What is required: Return the lines below that contain "Filter".

Provided records:
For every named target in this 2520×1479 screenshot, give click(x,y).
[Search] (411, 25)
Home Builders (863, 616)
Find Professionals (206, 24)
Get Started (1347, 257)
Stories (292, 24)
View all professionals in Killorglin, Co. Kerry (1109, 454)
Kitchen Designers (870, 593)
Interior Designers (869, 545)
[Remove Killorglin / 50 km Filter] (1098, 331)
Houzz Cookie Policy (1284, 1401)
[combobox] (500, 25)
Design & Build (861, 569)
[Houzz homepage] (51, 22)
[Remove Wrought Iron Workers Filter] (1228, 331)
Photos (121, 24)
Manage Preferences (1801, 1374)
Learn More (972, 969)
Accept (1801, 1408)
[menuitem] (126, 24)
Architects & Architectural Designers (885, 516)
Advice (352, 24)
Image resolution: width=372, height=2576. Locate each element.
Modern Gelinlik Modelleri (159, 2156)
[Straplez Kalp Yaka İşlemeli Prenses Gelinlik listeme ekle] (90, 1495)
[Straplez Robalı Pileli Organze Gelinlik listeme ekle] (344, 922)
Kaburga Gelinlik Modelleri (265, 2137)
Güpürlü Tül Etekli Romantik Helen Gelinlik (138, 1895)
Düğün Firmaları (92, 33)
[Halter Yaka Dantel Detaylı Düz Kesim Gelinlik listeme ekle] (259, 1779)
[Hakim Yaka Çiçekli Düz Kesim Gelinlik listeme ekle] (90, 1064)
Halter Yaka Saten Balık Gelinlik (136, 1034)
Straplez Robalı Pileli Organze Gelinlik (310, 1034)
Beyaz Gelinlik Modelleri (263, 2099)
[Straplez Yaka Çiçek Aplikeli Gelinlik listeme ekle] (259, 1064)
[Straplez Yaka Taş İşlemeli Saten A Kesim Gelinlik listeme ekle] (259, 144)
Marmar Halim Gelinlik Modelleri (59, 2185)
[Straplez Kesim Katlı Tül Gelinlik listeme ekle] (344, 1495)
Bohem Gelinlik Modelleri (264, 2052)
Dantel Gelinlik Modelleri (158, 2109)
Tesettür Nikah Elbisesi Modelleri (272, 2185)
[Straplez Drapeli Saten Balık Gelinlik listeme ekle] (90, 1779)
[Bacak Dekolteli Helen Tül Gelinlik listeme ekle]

Answer to the exercise:
[Remove Killorglin / 50 km Filter] (1098, 331)
[Remove Wrought Iron Workers Filter] (1228, 331)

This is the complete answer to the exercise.